- Directions for this task -
An exact copy of the data below is required; return it in full.

● ● ● ● ● ● ●

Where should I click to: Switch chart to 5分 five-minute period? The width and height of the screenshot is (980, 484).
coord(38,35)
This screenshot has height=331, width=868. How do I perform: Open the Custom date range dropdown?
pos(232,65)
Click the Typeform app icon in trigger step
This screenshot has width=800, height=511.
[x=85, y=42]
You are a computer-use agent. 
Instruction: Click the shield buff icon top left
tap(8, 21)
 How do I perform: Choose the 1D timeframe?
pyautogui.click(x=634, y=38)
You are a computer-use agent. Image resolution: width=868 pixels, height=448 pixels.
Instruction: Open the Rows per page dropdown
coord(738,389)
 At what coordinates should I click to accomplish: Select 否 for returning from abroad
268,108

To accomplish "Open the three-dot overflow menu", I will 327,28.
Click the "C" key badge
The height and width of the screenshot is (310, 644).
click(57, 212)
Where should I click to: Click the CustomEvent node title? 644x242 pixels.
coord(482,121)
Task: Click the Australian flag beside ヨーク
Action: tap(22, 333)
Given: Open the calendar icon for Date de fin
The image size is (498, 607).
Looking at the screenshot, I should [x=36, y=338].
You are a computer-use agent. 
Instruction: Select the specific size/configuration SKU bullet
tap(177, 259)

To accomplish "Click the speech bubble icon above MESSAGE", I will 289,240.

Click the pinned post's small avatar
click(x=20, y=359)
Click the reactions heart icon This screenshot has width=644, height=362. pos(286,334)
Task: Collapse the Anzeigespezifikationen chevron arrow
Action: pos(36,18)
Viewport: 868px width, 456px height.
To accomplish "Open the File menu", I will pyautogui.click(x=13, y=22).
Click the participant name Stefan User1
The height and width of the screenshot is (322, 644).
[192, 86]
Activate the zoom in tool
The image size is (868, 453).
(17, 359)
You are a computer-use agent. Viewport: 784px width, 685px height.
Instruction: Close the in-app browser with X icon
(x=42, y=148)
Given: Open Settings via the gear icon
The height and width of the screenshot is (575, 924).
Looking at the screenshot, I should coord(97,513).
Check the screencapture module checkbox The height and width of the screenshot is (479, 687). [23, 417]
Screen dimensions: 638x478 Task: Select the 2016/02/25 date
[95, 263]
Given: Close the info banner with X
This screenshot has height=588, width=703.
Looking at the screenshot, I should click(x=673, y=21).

● ● ● ● ● ● ●

- Finished exercise -
Where should I click to: Switch chart to 5分 five-minute period? The width and height of the screenshot is (980, 484).
coord(38,35)
This screenshot has height=331, width=868. How do I perform: Open the Custom date range dropdown?
pos(232,65)
Click the Typeform app icon in trigger step
This screenshot has width=800, height=511.
[x=85, y=42]
You are a computer-use agent. 
Instruction: Click the shield buff icon top left
tap(8, 21)
 How do I perform: Choose the 1D timeframe?
pyautogui.click(x=634, y=38)
You are a computer-use agent. Image resolution: width=868 pixels, height=448 pixels.
Instruction: Open the Rows per page dropdown
coord(738,389)
 At what coordinates should I click to accomplish: Select 否 for returning from abroad
268,108

To accomplish "Open the three-dot overflow menu", I will 327,28.
Click the "C" key badge
The height and width of the screenshot is (310, 644).
click(57, 212)
Where should I click to: Click the CustomEvent node title? 644x242 pixels.
coord(482,121)
Task: Click the Australian flag beside ヨーク
Action: tap(22, 333)
Given: Open the calendar icon for Date de fin
The image size is (498, 607).
Looking at the screenshot, I should [x=36, y=338].
You are a computer-use agent. 
Instruction: Select the specific size/configuration SKU bullet
tap(177, 259)

To accomplish "Click the speech bubble icon above MESSAGE", I will 289,240.

Click the pinned post's small avatar
click(x=20, y=359)
Click the reactions heart icon This screenshot has width=644, height=362. pos(286,334)
Task: Collapse the Anzeigespezifikationen chevron arrow
Action: pos(36,18)
Viewport: 868px width, 456px height.
To accomplish "Open the File menu", I will pyautogui.click(x=13, y=22).
Click the participant name Stefan User1
The height and width of the screenshot is (322, 644).
[192, 86]
Activate the zoom in tool
The image size is (868, 453).
(17, 359)
You are a computer-use agent. Viewport: 784px width, 685px height.
Instruction: Close the in-app browser with X icon
(x=42, y=148)
Given: Open Settings via the gear icon
The height and width of the screenshot is (575, 924).
Looking at the screenshot, I should coord(97,513).
Check the screencapture module checkbox The height and width of the screenshot is (479, 687). [23, 417]
Screen dimensions: 638x478 Task: Select the 2016/02/25 date
[95, 263]
Given: Close the info banner with X
This screenshot has height=588, width=703.
Looking at the screenshot, I should click(x=673, y=21).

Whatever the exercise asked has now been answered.